TASK STATEMENT — Only the lines of the data below from the one with "comma 3 bis" through the one with "Leggi regionali (184, 144)" are wanted. Repeat them exactly.

LISTED ENTRIES —
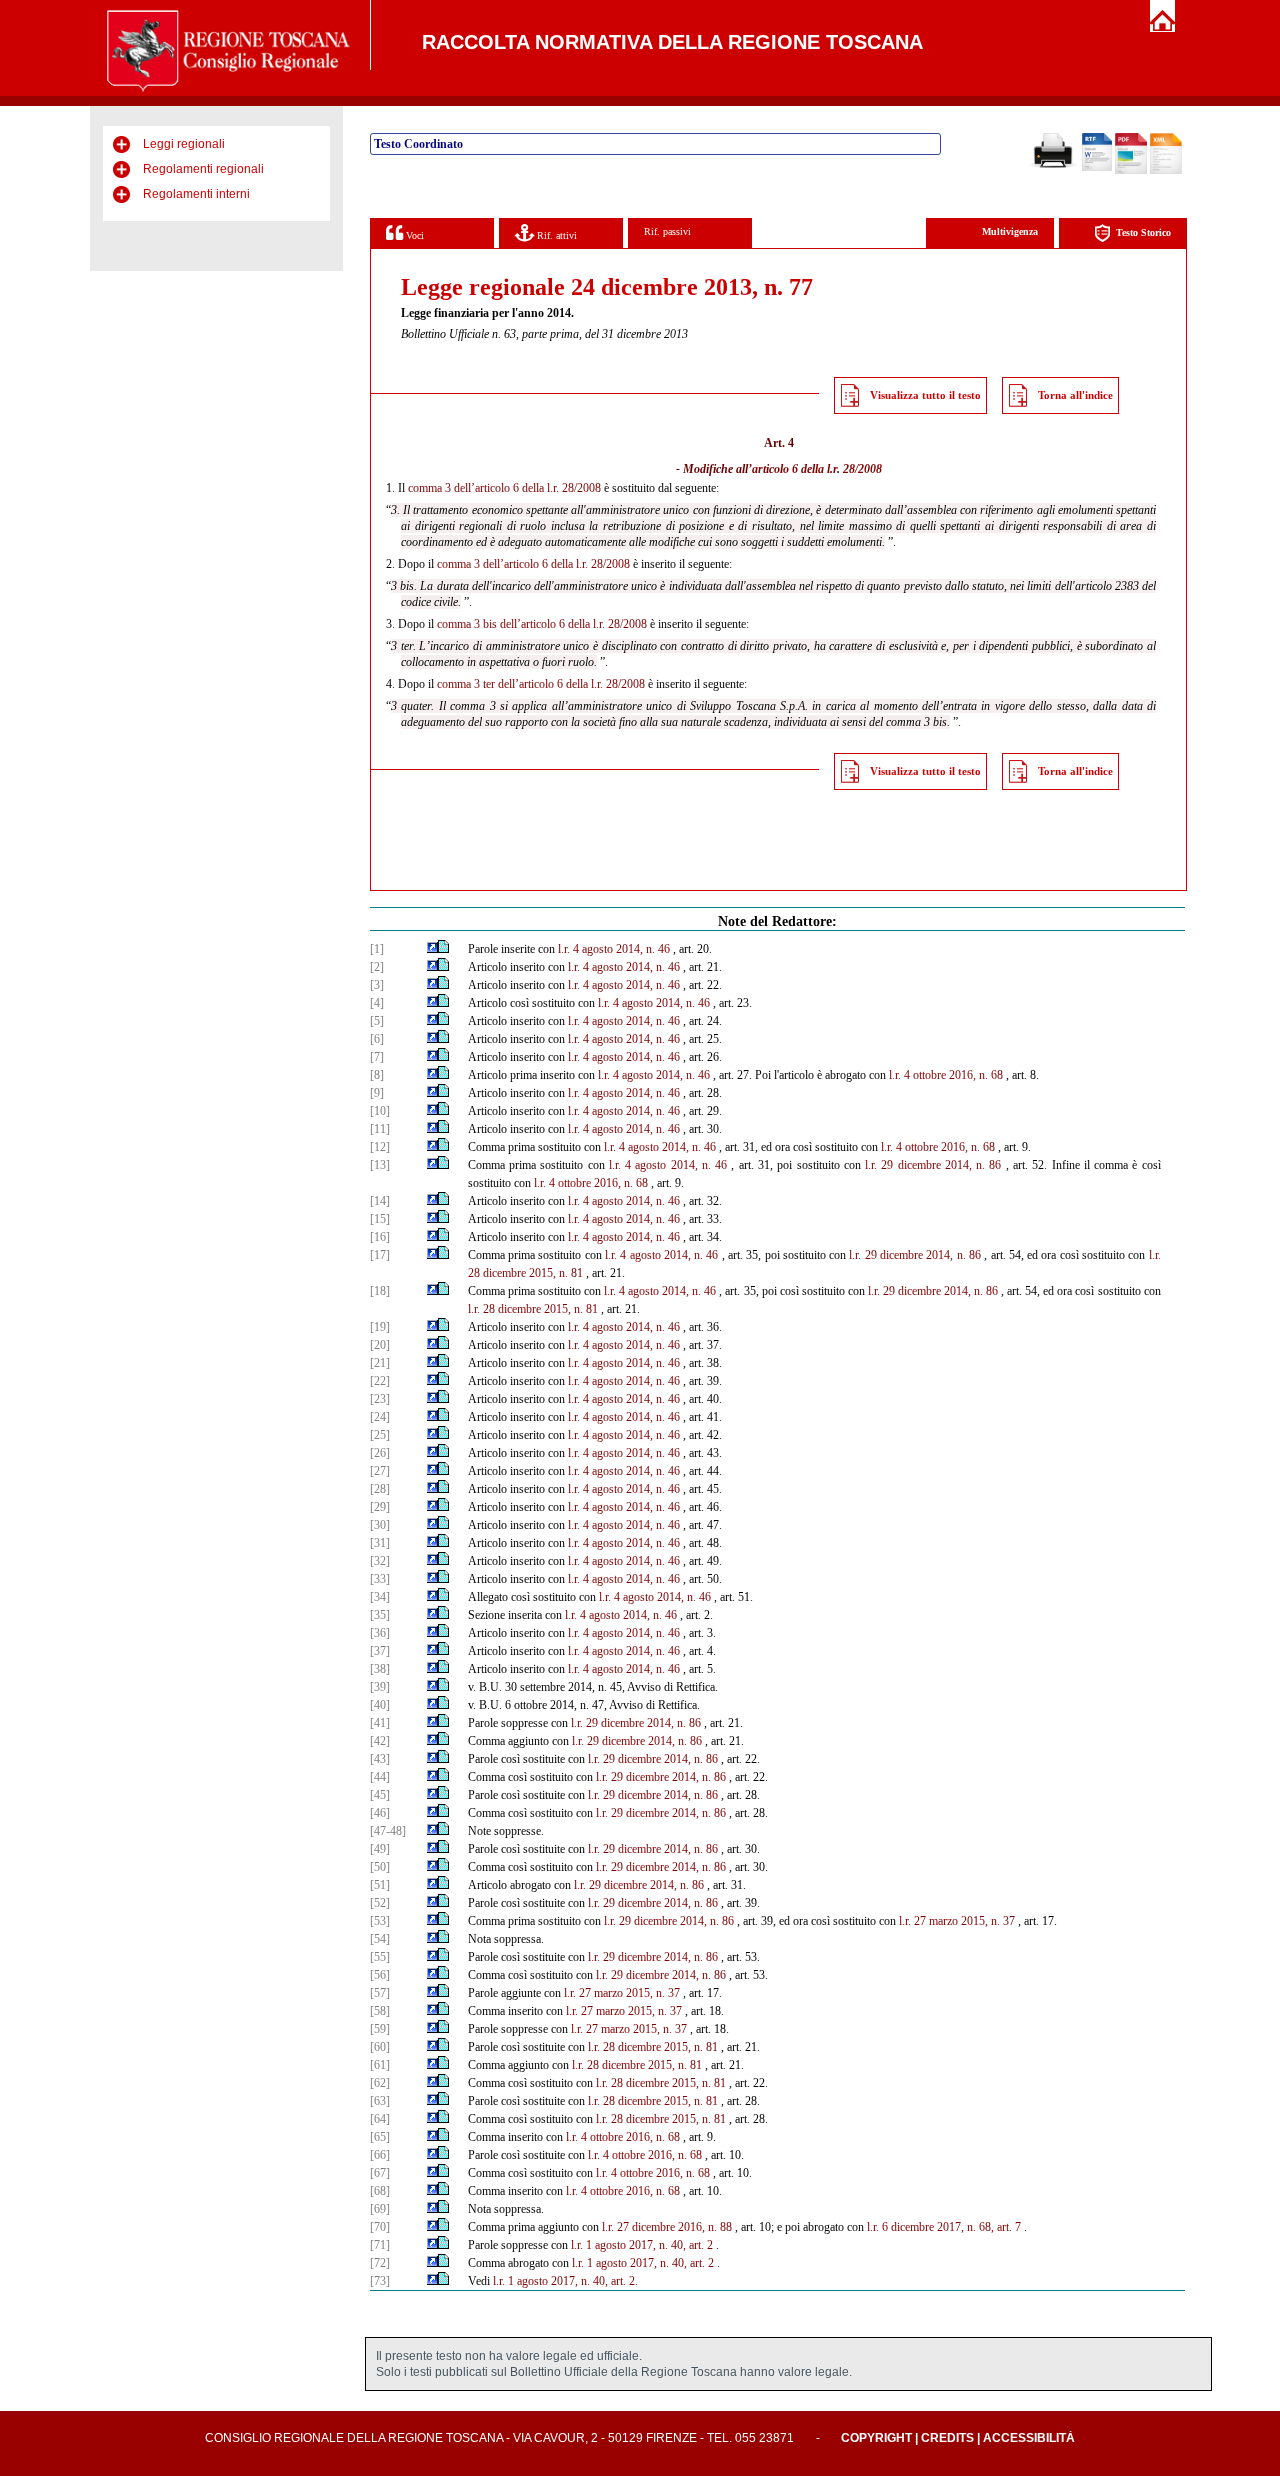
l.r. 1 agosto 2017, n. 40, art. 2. (565, 2281)
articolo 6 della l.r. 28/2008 (817, 469)
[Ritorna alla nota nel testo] (432, 949)
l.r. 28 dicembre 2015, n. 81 (533, 1309)
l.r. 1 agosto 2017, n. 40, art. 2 (642, 2245)
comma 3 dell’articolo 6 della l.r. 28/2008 (504, 488)
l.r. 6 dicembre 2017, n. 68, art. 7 (944, 2227)
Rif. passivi (667, 231)
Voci (413, 235)
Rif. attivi (555, 235)
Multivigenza (1010, 231)
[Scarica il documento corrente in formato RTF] (1097, 167)
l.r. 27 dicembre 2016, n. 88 (667, 2227)
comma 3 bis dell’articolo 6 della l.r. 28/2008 (542, 624)
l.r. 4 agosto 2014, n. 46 (614, 949)
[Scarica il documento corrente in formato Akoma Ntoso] (1166, 170)
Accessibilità (1029, 2438)
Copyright (876, 2438)
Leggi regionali (184, 144)
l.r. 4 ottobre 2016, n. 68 (946, 1075)
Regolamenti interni (196, 194)
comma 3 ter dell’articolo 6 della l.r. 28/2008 (541, 684)
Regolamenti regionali (203, 169)
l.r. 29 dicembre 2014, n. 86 (933, 1165)
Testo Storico (1143, 232)
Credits (947, 2438)
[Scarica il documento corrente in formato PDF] (1131, 170)
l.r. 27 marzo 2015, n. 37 (957, 1921)
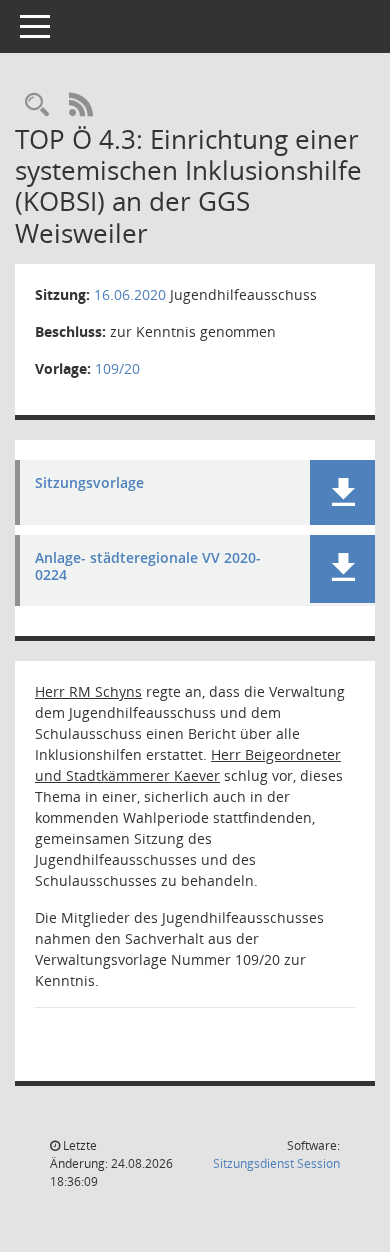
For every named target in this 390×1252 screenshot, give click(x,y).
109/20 (117, 368)
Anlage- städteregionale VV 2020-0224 (148, 567)
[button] (342, 492)
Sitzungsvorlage (89, 483)
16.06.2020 (130, 294)
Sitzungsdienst (276, 1163)
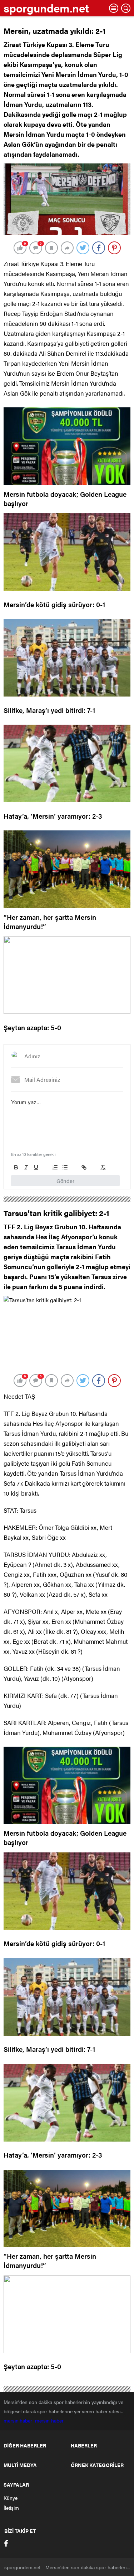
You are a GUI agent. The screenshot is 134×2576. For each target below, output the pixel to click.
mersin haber (19, 2420)
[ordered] (55, 1167)
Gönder (65, 1180)
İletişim (11, 2507)
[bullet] (65, 1167)
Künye (11, 2497)
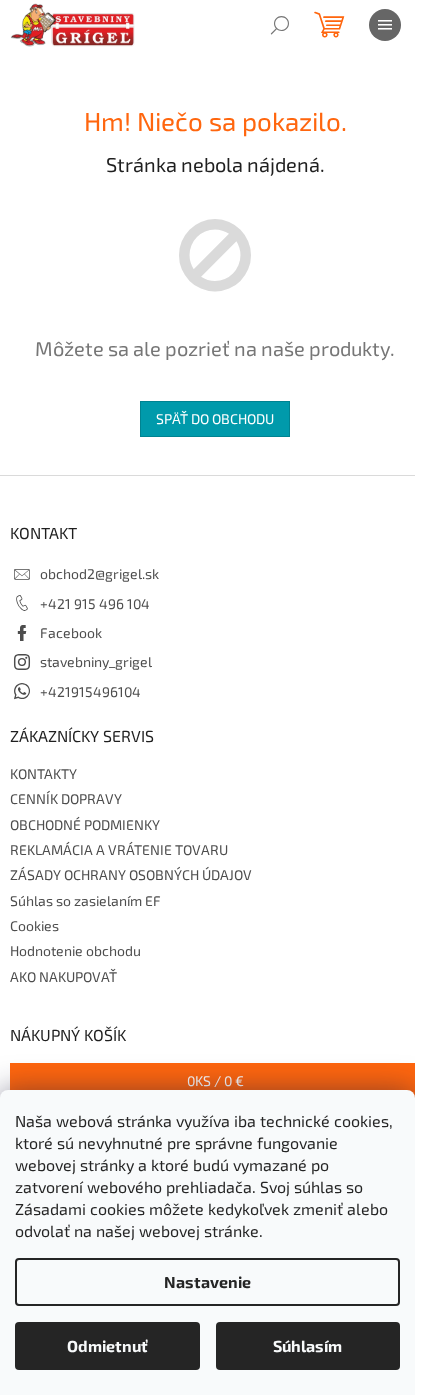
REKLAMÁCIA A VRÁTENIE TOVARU (119, 849)
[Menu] (385, 25)
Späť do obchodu (215, 418)
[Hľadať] (280, 25)
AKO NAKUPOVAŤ (63, 976)
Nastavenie (207, 1281)
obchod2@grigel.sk (99, 573)
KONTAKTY (43, 773)
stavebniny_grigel (96, 661)
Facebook (71, 632)
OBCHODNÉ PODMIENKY (85, 824)
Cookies (34, 925)
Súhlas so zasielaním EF (85, 900)
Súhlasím (307, 1345)
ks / (215, 1080)
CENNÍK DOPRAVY (66, 798)
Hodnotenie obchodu (75, 950)
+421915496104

EXPECTED ANSWER —
comma 3 bis dell’articolo 6 della l.r. 28/2008 (542, 624)
l.r. 4 agosto 2014, n. 46 (614, 949)
[Scarica il documento corrente in formato Akoma Ntoso] (1166, 170)
Accessibilità (1029, 2438)
Copyright (876, 2438)
Leggi regionali (184, 144)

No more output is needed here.